─── Stored rows
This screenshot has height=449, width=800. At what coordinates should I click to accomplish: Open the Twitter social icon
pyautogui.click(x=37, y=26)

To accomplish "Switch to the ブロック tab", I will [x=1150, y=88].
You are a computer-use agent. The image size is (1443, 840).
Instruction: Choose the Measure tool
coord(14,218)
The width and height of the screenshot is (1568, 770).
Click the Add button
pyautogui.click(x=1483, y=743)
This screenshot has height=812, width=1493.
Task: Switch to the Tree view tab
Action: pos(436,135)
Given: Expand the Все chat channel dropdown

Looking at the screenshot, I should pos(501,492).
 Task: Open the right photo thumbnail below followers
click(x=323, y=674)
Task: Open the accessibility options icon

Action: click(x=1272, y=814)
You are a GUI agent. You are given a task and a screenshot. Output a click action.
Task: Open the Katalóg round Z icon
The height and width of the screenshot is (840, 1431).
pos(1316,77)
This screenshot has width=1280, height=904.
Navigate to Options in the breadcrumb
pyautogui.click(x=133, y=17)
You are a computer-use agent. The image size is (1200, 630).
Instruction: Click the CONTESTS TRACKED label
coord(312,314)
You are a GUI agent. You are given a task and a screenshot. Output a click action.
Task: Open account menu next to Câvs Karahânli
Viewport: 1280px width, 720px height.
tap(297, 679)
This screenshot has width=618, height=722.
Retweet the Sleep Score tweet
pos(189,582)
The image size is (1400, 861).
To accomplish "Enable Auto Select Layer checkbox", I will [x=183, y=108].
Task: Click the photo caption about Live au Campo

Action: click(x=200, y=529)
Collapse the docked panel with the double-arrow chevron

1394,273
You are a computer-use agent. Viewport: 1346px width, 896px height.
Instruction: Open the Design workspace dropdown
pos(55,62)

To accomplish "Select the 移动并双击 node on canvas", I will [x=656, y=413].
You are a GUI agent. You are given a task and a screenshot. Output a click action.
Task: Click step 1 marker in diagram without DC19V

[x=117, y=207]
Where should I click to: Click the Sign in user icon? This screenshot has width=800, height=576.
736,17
──────
__Exercise details__.
Rewrite the data from the line containing "This screenshot has width=618, height=722." up to and including the line containing "will [x=656, y=413].", adding 41 to every coordinate in the answers. Give only those lines and keep everything else the same.

__Written answer__.
This screenshot has width=618, height=722.
Retweet the Sleep Score tweet
pos(230,623)
The image size is (1400, 861).
To accomplish "Enable Auto Select Layer checkbox", I will [x=224, y=149].
Task: Click the photo caption about Live au Campo

Action: click(x=241, y=570)
Collapse the docked panel with the double-arrow chevron

1435,314
You are a computer-use agent. Viewport: 1346px width, 896px height.
Instruction: Open the Design workspace dropdown
pos(96,103)

To accomplish "Select the 移动并双击 node on canvas", I will [x=697, y=454].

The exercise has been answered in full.